(DOCUMENT PASSAGE)

Work

Editor’s note: My mom used to quote the Bible with regards to work, “Do your work as unto the Lord, not men.”  I’m reminded of that when I read this note, and it continues to be good advice, even if hard to do.

First, a thought or two about the weekly (daily) grind, prompted by the lament of the dullness of life (when looked at in terms of what you spend most of your waking hours doing), the difficulty of “Monday” (which is proverbial, of course) and brevity of Sunday or the weekend.

It all points up the importance of landing eventually in a life calling (or different ones) in which all that stuff is minimized (every job has some of it) because you like the work, you “grow”in it; you can put yourself into it because you are fit for it and can express your unique gifts in it, etc.  Obviously, it’s different work for different people.  I would hate “selling”.  Some people love it, and look forward to Monday AM in order to get back at it.  Artists and such will work around the clock for the same reason; starve at poor paying jobs on account it’s so much fun, etc.

Trouble is, most people get into the wrong jobs for the wrong reason; either for money or prestige (money can be in either white-collar or sweat-shop jobs) or in envy and admiration of the guy who enjoys his, or seemingly so.  The grass always looks greener on the other side of the fence, like Tom Sawyer and his fence.

(End DOCUMENT PASSAGE)
(ENTRIES PROVIDED)

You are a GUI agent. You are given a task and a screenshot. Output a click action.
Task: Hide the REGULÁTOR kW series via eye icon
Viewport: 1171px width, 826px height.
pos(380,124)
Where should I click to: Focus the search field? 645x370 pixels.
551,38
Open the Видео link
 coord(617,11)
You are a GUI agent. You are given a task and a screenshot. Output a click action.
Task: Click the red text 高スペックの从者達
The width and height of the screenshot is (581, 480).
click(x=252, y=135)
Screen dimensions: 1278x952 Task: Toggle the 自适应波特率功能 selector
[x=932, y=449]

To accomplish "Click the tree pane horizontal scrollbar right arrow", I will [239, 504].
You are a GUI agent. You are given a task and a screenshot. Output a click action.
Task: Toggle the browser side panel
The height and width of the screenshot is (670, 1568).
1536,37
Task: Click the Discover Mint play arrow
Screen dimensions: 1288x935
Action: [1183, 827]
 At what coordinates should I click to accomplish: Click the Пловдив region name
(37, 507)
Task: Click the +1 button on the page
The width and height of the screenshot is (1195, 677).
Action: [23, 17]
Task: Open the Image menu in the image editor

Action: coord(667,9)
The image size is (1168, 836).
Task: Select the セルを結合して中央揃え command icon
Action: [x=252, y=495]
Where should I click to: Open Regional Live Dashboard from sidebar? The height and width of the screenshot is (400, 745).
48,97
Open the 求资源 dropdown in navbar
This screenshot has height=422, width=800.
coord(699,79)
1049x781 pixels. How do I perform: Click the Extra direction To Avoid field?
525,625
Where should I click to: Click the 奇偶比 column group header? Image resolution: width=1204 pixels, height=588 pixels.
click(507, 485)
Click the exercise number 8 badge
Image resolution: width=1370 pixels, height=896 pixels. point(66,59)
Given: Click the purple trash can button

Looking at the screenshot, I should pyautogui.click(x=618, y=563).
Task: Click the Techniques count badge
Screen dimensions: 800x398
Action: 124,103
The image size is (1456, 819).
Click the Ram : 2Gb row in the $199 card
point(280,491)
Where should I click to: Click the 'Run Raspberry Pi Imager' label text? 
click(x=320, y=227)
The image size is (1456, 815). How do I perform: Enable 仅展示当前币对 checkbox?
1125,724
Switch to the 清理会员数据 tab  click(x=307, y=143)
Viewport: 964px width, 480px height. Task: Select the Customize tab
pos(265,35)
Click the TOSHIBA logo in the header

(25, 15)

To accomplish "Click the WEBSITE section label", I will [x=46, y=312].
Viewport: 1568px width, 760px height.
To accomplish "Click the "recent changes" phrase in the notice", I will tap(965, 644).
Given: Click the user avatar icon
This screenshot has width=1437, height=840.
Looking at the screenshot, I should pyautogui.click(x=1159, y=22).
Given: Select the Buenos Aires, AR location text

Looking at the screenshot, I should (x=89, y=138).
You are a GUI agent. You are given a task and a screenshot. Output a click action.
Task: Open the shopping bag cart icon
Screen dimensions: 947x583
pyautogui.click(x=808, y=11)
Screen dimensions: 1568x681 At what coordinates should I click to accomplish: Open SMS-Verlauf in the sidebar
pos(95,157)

(End ENTRIES PROVIDED)

▶ WHAT TO DO: Can you copy the passage on work from "It all points" through "much fun, etc.", renaming "life calling" to "vocation"? The listing was taken from a separate source.

▶ SOLUTION TO THE PROBLEM:
It all points up the importance of landing eventually in a vocation (or different ones) in which all that stuff is minimized (every job has some of it) because you like the work, you “grow”in it; you can put yourself into it because you are fit for it and can express your unique gifts in it, etc.  Obviously, it’s different work for different people.  I would hate “selling”.  Some people love it, and look forward to Monday AM in order to get back at it.  Artists and such will work around the clock for the same reason; starve at poor paying jobs on account it’s so much fun, etc.